Culture, Anatomy Are Key Factors for Plastic Surgeons Performing 'Asian Rhinoplasty'
Most Asian Patients Want to Improve Their Appearance While Maintaining Their Ethnicity, Says Report in PRS GO
Philadelphia – As more Asian patients seek cosmetic surgery to improve the appearance of their nose, plastic surgeons need to know about some important factors affecting the success of 'Asian rhinoplasty,' reports a paper in Plastic and Reconstructive Surgery—Global Open®, the official open-access medical journal of the American Society of Plastic Surgeons (ASPS).
Cultural as well as anatomical considerations affect communication and choice of surgical technique for plastic surgeons performing rhinoplasty in Asian patients, according to the article by Dr. Clyde H. Ishii of Honolulu. He writes, "Surgeons performing Asian rhinoplasty must seek to deliver the ideals of this procedure while maintain the essential features of each ethnic group."
Growing Interest in Rhinoplasty by Asian Patients
Dr. Ishii's article is prompted by the "tremendous growth" of cosmetic surgery in certain Asian countries, as well as among Asian people living in other parts of the world. Rhinoplasty is second only to cosmetic eyelid surgery (blepharoplasty) among Asian patients. (Dr. Ishii notes that he uses the term "Asian" to refer to people of Eastern, Southeastern, and Southern Asian backgrounds—such as Chinese, Japanese, and Koreans, among others.)
Why are more Asian patients seeking rhinoplasty now? The trend reflects changes in the Asian concept of beauty, largely influenced by Western culture, according to Dr. Ishii.
He notes that Asian women interested in cosmetic surgery are likely to want larger eyes, a higher nose with more definition, and a smaller face. "However," he adds, "they still want to preserve their ethnic identity by refining their Asian features rather than totally Westernizing their appearance."

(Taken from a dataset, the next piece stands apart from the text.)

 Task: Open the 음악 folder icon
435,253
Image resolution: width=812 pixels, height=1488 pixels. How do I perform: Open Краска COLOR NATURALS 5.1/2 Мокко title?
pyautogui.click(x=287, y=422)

While good communication between the patient and surgeon is always essential, communication may pose special challenges with Asian patients. "Many Asians may be reluctant to overtly state their wishes since this may be in conflict with their cultural beliefs," Dr. Ishii notes. Where there are language barriers, he suggests that photographs or computer imaging may help to clarify communication and patient expectations.
Asian Culture and Anatomy Have Implications for Cosmetic Surgery
Plastic surgeons also need to be aware of subtle differences in the anatomy of the nose between Asian and Caucasian patients—which may have important implications for rhinoplasty techniques. Compared to the "classic reduction rhinoplasty" performed in Caucasian patients, Asian patients may be more interested in augmenting the bridge ("dorsum") and tip of the nose.
These anatomical differences have important implications for the plastic surgeon planning rhinoplasty in Asian patients. Choices for augmenting the bridge of the nose include silicone and other types of implants, more commonly used in Asian countries; and grafts using the patient's own tissues, generally preferred by plastic surgeons in Western countries.
Each type of material has its advantages and disadvantages, which must be considered along with the patient's preferences. Techniques commonly used to enhance projection of the tip of the nose in may be less effective in Asian patients, Dr. Ishii also notes.
Postoperative care is similar to that in Caucasians, but Asian patients may be at higher risk of certain complications, such as excessive scarring and prolonged swelling. The use of silicone implants, more common in Asia, also carries a higher risk of complications.
Attending to these and other technical issue will help to achieve excellent cosmetic outcomes for Asian patients seeking rhinoplasty. But Dr. Ishii reminds his colleagues not to assume that all groups of Asian patients have the same anatomy; he notes, "considerable ethnic nasal and facial variations exist" among people of Asian backgrounds. As for all cosmetic plastic surgery, careful evaluation and communication with each individual patient—along with excellent surgical technique—are vital to ensure the best possible outcome and patient satisfaction.
Plastic and Reconstructive Surgery—Global Open® is published by Lippincott Williams & Wilkins, part of Wolters Kluwer Health.
About PRS Global Open
Plastic and Reconstructive Surgery—Global Open (PRS Global Open) is an open access, rigorously peer-reviewed, international journal focusing on global plastic and reconstructive surgery. PRS Global Open educates and supports plastic surgeons globally to provide the highest quality patient care and maintain professional and ethical standards through education, research, and advocacy.
The American Society of Plastic Surgeons (ASPS) is the world's largest organization of board-certified plastic surgeons. Representing more than 7,000 Member Surgeons, the Society is recognized as a leading authority and information source on aesthetic and reconstructive plastic surgery. ASPS comprises more than 94 percent of all board-certified plastic surgeons in the United States. Founded in 1931, the Society represents physicians certified by The American Board of Plastic Surgery or The Royal College of Physicians and Surgeons of Canada. ASPS advances quality care to plastic surgery patients by encouraging high standards of training, ethics, physician practice and research in plastic surgery.